Task details:
In the data below, the copy begins at the line containing "Instruction: Click the" and runs through the last line; repeat those lines exactly, minus the pictures.

Input records:
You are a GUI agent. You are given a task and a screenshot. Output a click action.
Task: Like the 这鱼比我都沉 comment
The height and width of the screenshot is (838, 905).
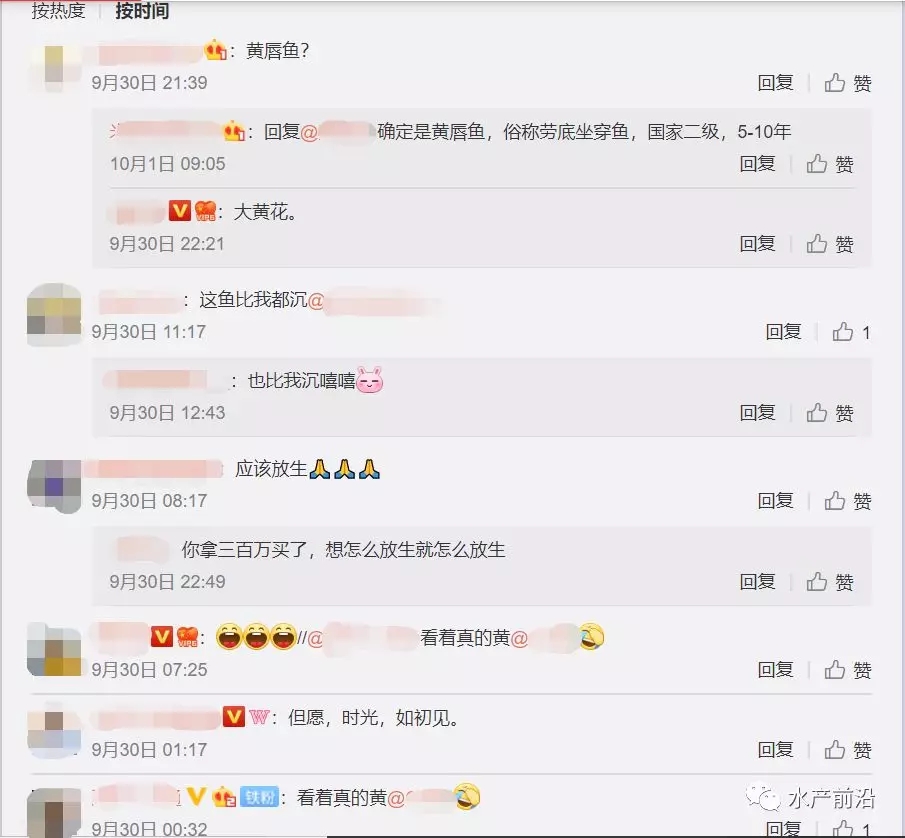pyautogui.click(x=851, y=332)

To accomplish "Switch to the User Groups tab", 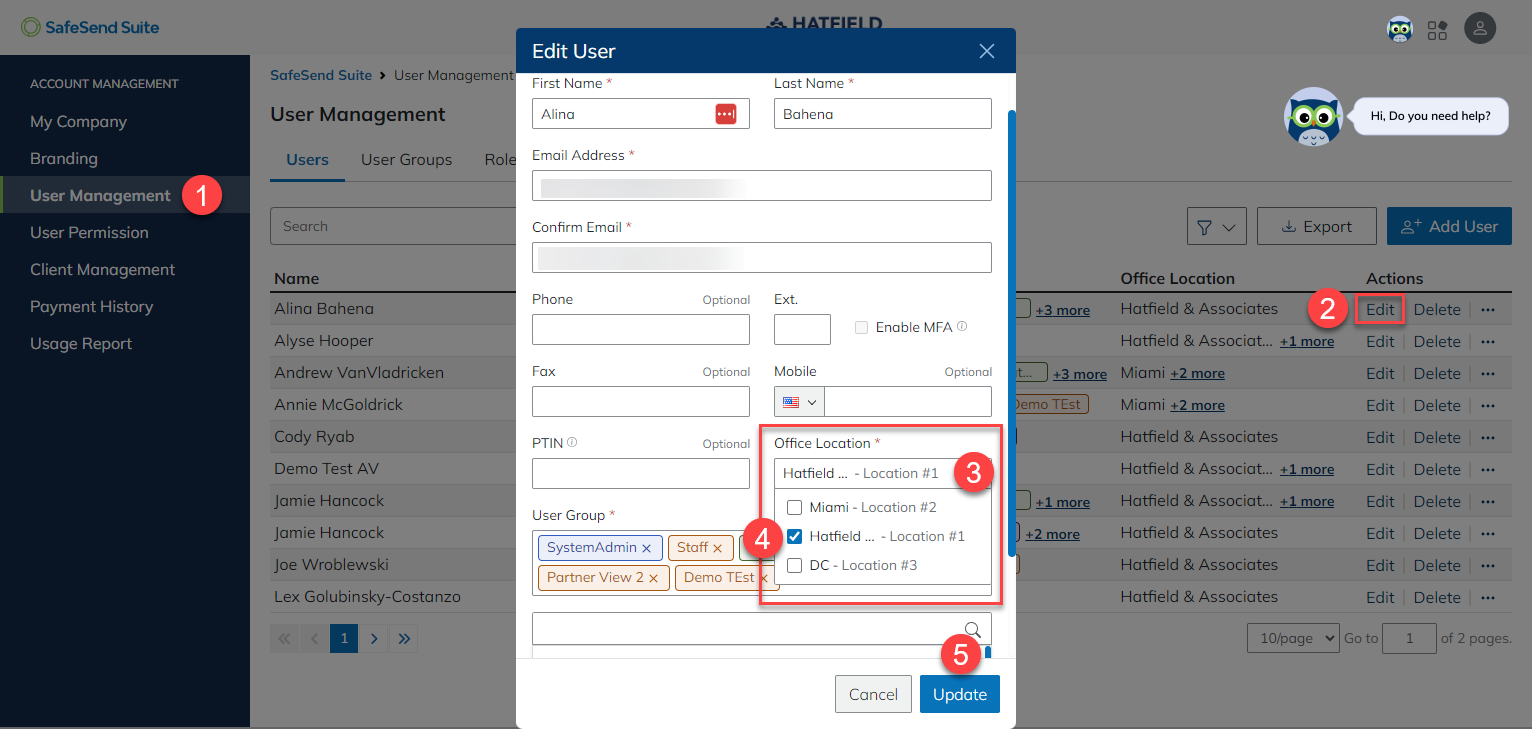I will [406, 159].
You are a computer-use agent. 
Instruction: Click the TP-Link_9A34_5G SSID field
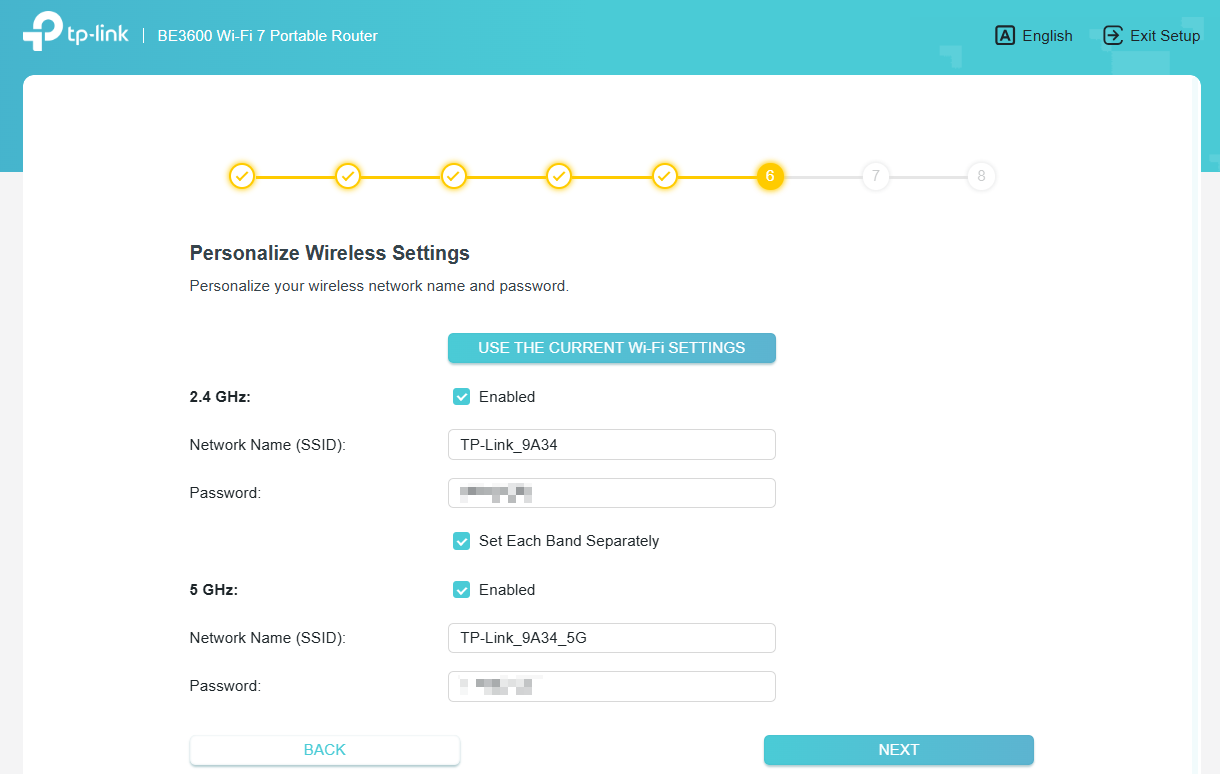click(611, 637)
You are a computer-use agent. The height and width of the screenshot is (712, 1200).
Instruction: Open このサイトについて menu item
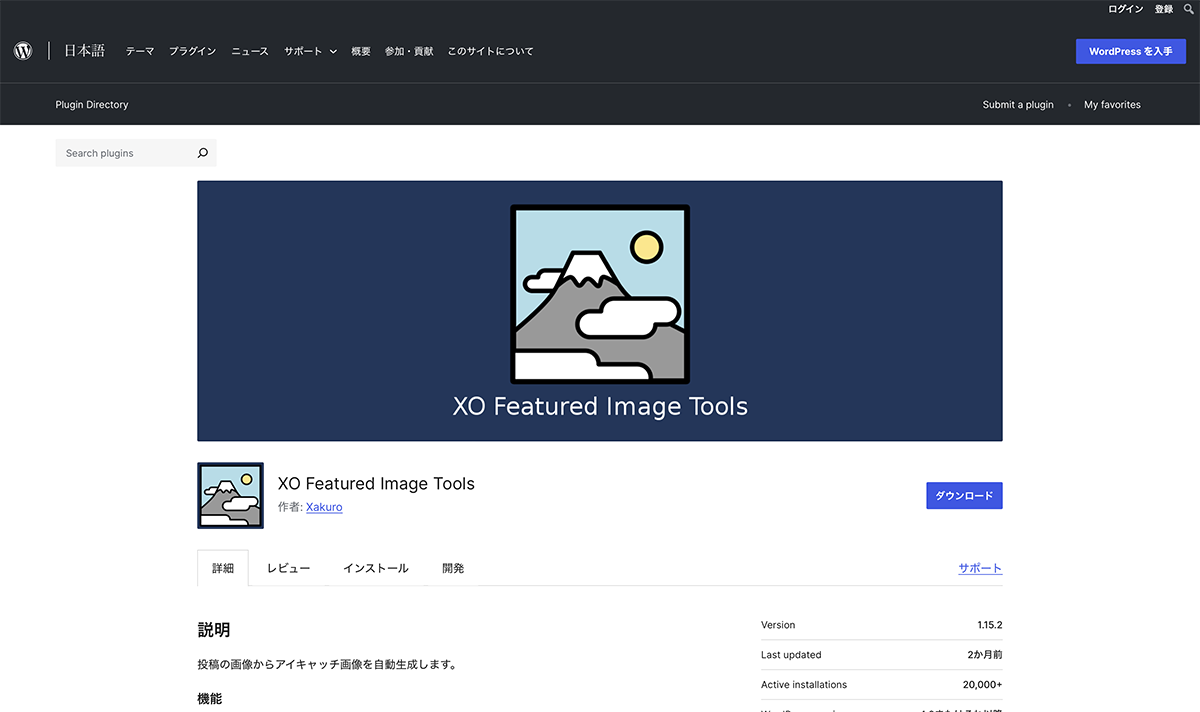pyautogui.click(x=490, y=51)
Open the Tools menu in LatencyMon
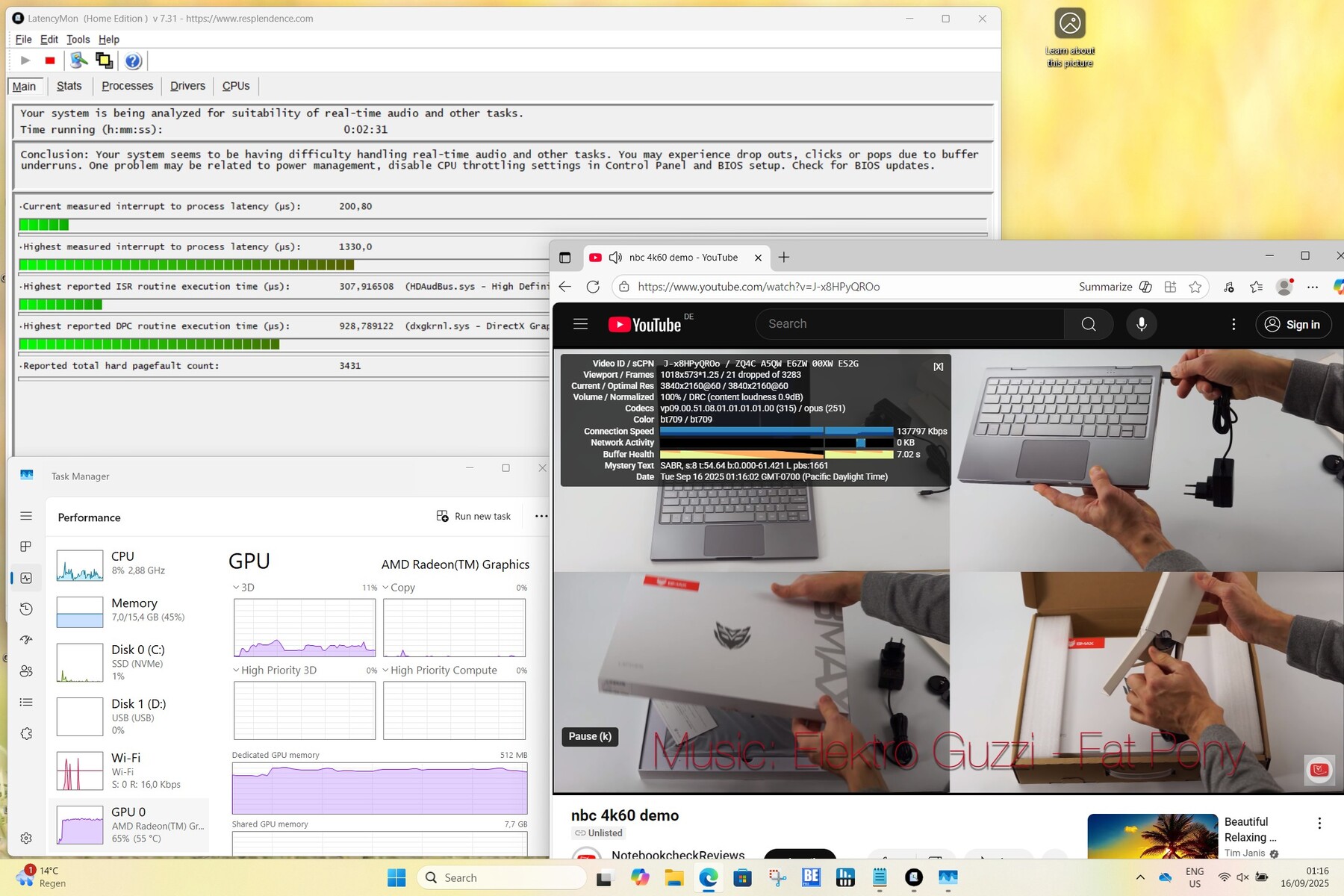Viewport: 1344px width, 896px height. pos(78,40)
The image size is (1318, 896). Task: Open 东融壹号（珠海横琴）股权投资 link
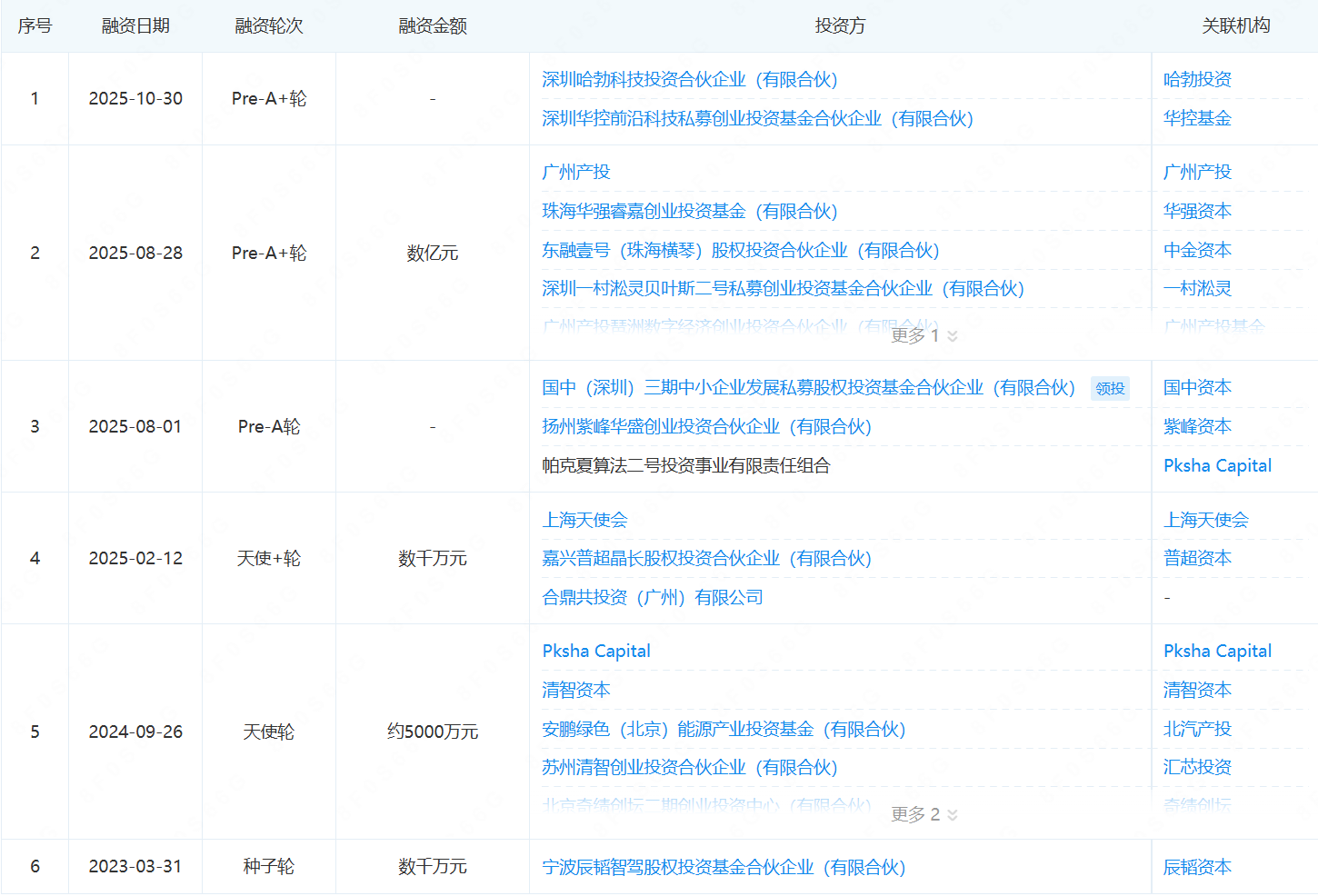pos(740,251)
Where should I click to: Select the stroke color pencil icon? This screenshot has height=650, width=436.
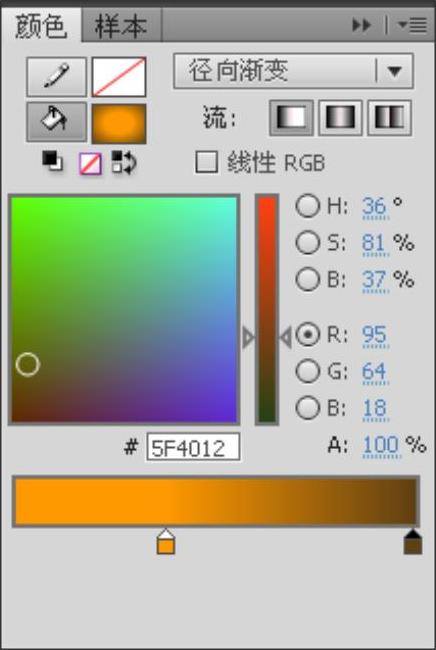pos(57,77)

Worked solution:
Instruction: Click the TP-Link_9A34_5G SSID field
click(611, 637)
You are a computer-use agent. The height and width of the screenshot is (712, 1200).
Instruction: Open このサイトについて menu item
pyautogui.click(x=490, y=51)
Open the Tools menu in LatencyMon
Viewport: 1344px width, 896px height. pos(78,40)
The image size is (1318, 896). Task: Open 东融壹号（珠海横琴）股权投资 link
pos(740,251)
Where should I click to: Select the stroke color pencil icon? This screenshot has height=650, width=436.
pos(57,77)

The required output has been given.